_Task to carry out_: As an exercise, copy out the entries exactly as written.

_Given information_:
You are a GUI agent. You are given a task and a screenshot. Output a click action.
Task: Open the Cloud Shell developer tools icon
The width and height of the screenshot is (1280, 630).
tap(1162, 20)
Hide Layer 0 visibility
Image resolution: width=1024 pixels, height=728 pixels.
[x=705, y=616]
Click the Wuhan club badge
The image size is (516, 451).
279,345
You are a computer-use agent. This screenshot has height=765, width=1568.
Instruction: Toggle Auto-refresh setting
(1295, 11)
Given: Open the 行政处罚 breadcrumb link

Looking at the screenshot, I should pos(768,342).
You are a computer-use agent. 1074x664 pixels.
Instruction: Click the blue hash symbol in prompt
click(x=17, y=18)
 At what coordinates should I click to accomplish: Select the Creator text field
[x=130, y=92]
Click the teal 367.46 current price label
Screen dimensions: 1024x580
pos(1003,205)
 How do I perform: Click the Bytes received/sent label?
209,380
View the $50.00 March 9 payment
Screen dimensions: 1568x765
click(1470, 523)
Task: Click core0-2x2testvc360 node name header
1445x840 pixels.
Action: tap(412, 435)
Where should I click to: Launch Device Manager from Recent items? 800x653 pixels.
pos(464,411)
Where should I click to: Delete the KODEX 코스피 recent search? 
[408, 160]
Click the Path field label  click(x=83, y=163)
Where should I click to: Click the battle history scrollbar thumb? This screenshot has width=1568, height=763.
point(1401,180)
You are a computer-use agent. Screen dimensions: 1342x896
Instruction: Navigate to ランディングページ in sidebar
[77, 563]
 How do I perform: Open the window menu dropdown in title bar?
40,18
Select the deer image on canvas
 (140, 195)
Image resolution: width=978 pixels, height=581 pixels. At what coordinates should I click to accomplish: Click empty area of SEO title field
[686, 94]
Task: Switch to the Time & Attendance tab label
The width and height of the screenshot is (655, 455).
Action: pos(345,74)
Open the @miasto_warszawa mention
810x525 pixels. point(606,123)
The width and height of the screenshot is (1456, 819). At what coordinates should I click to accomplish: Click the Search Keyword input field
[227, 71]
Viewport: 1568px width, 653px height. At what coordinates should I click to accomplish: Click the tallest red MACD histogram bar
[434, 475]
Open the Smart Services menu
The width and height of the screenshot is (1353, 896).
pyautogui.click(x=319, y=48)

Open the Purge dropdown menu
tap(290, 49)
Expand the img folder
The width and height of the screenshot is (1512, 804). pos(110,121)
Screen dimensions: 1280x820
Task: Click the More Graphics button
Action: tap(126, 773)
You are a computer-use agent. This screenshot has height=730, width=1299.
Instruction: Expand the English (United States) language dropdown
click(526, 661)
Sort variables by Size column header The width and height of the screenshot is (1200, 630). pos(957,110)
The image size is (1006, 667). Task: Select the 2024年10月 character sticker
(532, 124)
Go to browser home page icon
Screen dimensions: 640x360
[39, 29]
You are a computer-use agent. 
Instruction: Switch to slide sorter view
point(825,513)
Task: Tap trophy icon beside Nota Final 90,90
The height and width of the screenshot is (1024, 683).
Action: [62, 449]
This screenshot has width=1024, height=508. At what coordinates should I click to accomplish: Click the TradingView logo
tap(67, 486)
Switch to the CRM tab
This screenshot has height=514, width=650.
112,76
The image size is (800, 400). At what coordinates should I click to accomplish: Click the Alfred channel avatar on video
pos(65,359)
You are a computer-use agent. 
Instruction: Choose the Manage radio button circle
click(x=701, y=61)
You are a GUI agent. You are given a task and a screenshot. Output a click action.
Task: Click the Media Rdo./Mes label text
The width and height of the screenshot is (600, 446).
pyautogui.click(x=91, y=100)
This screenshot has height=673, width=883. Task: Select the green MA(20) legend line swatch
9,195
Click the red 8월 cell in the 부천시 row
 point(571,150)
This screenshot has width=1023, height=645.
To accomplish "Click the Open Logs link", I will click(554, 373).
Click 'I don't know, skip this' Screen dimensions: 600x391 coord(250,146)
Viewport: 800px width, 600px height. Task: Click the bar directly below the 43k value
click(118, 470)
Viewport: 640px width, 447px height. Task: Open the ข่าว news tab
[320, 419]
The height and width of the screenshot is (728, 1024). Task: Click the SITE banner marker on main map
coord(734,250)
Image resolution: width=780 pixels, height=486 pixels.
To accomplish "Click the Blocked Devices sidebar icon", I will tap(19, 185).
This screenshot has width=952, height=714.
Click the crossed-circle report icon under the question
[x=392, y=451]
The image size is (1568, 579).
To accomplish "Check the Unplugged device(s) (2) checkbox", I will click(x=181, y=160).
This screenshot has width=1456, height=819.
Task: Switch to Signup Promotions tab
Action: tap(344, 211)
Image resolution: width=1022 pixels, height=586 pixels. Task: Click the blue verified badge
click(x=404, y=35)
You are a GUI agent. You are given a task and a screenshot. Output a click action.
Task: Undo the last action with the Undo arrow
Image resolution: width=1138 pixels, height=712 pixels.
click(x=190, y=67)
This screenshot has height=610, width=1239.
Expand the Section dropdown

_Problem solution_:
You are a GUI agent. You are given a task and a screenshot. Output a click action.
Task: Open the Cloud Shell developer tools icon
The width and height of the screenshot is (1280, 630).
tap(1162, 20)
Hide Layer 0 visibility
Image resolution: width=1024 pixels, height=728 pixels.
[x=705, y=616]
Click the Wuhan club badge
The image size is (516, 451).
279,345
You are a computer-use agent. This screenshot has height=765, width=1568.
Instruction: Toggle Auto-refresh setting
(1295, 11)
Given: Open the 行政处罚 breadcrumb link

Looking at the screenshot, I should pos(768,342).
You are a computer-use agent. 1074x664 pixels.
Instruction: Click the blue hash symbol in prompt
click(x=17, y=18)
 At what coordinates should I click to accomplish: Select the Creator text field
[x=130, y=92]
Click the teal 367.46 current price label
Screen dimensions: 1024x580
pos(1003,205)
 How do I perform: Click the Bytes received/sent label?
209,380
View the $50.00 March 9 payment
Screen dimensions: 1568x765
click(1470, 523)
Task: Click core0-2x2testvc360 node name header
1445x840 pixels.
Action: tap(412, 435)
Where should I click to: Launch Device Manager from Recent items? 800x653 pixels.
pos(464,411)
Where should I click to: Delete the KODEX 코스피 recent search? 
[408, 160]
Click the Path field label  click(x=83, y=163)
Where should I click to: Click the battle history scrollbar thumb? This screenshot has width=1568, height=763.
point(1401,180)
You are a computer-use agent. Screen dimensions: 1342x896
Instruction: Navigate to ランディングページ in sidebar
[77, 563]
 How do I perform: Open the window menu dropdown in title bar?
40,18
Select the deer image on canvas
 (140, 195)
Image resolution: width=978 pixels, height=581 pixels. At what coordinates should I click to accomplish: Click empty area of SEO title field
[686, 94]
Task: Switch to the Time & Attendance tab label
The width and height of the screenshot is (655, 455).
Action: pos(345,74)
Open the @miasto_warszawa mention
810x525 pixels. point(606,123)
The width and height of the screenshot is (1456, 819). At what coordinates should I click to accomplish: Click the Search Keyword input field
[227, 71]
Viewport: 1568px width, 653px height. At what coordinates should I click to accomplish: Click the tallest red MACD histogram bar
[434, 475]
Open the Smart Services menu
The width and height of the screenshot is (1353, 896).
pyautogui.click(x=319, y=48)

Open the Purge dropdown menu
tap(290, 49)
Expand the img folder
The width and height of the screenshot is (1512, 804). pos(110,121)
Screen dimensions: 1280x820
Task: Click the More Graphics button
Action: tap(126, 773)
You are a computer-use agent. This screenshot has height=730, width=1299.
Instruction: Expand the English (United States) language dropdown
click(526, 661)
Sort variables by Size column header The width and height of the screenshot is (1200, 630). pos(957,110)
The image size is (1006, 667). Task: Select the 2024年10月 character sticker
(532, 124)
Go to browser home page icon
Screen dimensions: 640x360
[39, 29]
You are a computer-use agent. 
Instruction: Switch to slide sorter view
point(825,513)
Task: Tap trophy icon beside Nota Final 90,90
The height and width of the screenshot is (1024, 683).
Action: [62, 449]
This screenshot has width=1024, height=508. At what coordinates should I click to accomplish: Click the TradingView logo
tap(67, 486)
Switch to the CRM tab
This screenshot has height=514, width=650.
112,76
The image size is (800, 400). At what coordinates should I click to accomplish: Click the Alfred channel avatar on video
pos(65,359)
You are a computer-use agent. 
Instruction: Choose the Manage radio button circle
click(x=701, y=61)
You are a GUI agent. You are given a task and a screenshot. Output a click action.
Task: Click the Media Rdo./Mes label text
The width and height of the screenshot is (600, 446).
pyautogui.click(x=91, y=100)
This screenshot has height=673, width=883. Task: Select the green MA(20) legend line swatch
9,195
Click the red 8월 cell in the 부천시 row
 point(571,150)
This screenshot has width=1023, height=645.
To accomplish "Click the Open Logs link", I will click(554, 373).
Click 'I don't know, skip this' Screen dimensions: 600x391 coord(250,146)
Viewport: 800px width, 600px height. Task: Click the bar directly below the 43k value
click(118, 470)
Viewport: 640px width, 447px height. Task: Open the ข่าว news tab
[320, 419]
The height and width of the screenshot is (728, 1024). Task: Click the SITE banner marker on main map
coord(734,250)
Image resolution: width=780 pixels, height=486 pixels.
To accomplish "Click the Blocked Devices sidebar icon", I will tap(19, 185).
This screenshot has width=952, height=714.
Click the crossed-circle report icon under the question
[x=392, y=451]
The image size is (1568, 579).
To accomplish "Check the Unplugged device(s) (2) checkbox", I will click(x=181, y=160).
This screenshot has width=1456, height=819.
Task: Switch to Signup Promotions tab
Action: tap(344, 211)
Image resolution: width=1022 pixels, height=586 pixels. Task: Click the blue verified badge
click(x=404, y=35)
You are a GUI agent. You are given a task and a screenshot. Output a click action.
Task: Undo the last action with the Undo arrow
Image resolution: width=1138 pixels, height=712 pixels.
click(x=190, y=67)
This screenshot has height=610, width=1239.
Expand the Section dropdown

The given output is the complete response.